Happy Birthday, Prague’s Charles Bridge
Travel Blog • Jim Benning • 07.13.07 | 1:17 PM ET
Prague’s landmark Charles Bridge, one of Europe’s most arresting sights, turned 650 years old this week. The Prague Post covered the city’s elaborate festivities and recounted a little bridge history: “According to legend, King Charles IV, later to become Holy Roman Emperor, laid the foundation at 5:31 a.m. July 9, 1357, after consulting astrologers to come up with the palindromic time and date sequence of 1357-9-7-531.” A Charles Bridge webcam shows plenty of people out enjoying the bridge today.
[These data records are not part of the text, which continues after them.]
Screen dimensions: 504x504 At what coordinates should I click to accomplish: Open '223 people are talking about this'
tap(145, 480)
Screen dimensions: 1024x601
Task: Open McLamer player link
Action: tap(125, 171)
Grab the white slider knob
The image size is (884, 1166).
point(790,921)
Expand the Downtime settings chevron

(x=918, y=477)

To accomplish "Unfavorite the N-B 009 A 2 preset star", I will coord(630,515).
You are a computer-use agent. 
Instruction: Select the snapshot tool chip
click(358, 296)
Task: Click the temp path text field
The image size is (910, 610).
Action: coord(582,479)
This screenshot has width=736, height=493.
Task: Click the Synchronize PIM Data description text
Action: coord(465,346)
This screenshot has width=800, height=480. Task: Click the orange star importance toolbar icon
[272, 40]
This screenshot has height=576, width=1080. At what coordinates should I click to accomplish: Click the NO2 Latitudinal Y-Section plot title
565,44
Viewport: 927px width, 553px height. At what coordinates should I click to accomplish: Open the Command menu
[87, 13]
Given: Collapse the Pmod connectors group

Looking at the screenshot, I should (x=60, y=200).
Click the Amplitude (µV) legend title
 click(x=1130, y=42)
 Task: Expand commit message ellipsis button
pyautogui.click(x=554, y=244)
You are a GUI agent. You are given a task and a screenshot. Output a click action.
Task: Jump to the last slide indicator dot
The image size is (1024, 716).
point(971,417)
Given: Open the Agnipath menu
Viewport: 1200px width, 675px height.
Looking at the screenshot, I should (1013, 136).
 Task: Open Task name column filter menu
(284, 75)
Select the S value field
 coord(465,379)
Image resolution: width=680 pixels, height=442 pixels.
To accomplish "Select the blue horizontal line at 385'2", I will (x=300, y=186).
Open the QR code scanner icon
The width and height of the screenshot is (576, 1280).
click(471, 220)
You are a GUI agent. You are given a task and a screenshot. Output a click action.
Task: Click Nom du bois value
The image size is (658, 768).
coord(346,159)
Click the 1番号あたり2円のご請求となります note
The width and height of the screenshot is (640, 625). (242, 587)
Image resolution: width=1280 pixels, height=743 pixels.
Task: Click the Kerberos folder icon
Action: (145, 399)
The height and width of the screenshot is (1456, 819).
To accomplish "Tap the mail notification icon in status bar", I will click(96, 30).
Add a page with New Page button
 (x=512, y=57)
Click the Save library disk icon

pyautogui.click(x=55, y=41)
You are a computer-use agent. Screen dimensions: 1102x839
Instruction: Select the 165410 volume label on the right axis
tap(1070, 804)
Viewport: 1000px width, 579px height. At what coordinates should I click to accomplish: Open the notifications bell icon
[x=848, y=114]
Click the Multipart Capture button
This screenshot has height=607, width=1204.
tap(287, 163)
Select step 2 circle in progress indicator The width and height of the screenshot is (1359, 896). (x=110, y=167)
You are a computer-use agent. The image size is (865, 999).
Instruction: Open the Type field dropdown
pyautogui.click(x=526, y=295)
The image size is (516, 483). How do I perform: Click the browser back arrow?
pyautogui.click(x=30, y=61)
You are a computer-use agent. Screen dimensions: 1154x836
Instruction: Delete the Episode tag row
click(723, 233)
I dialed up World Hum contributor David Farley, who lived in Prague for three years and edited Travelers’ Tales Prague and ask him about his memories of the bridge.
In addition to pointing out the legend that eggs were mixed into the mortar during the bridge’s construction, here’s what he told me:
Going back to visit the city, I would often find myself on the Old Town side and walking toward Mala Strana, the old neigborhood where they film all the movies. I would be with some Czech friends and would always say, “We gotta walk across the bridge, we gotta walk across the bridge.” They would just sigh, because of course there are so many tourists on it. But they loved it.
The best time to walk on the bridge, by the way, is at night, when the castle is all lit up. Everything below the castle is dark and the castle looks like it’s floating there.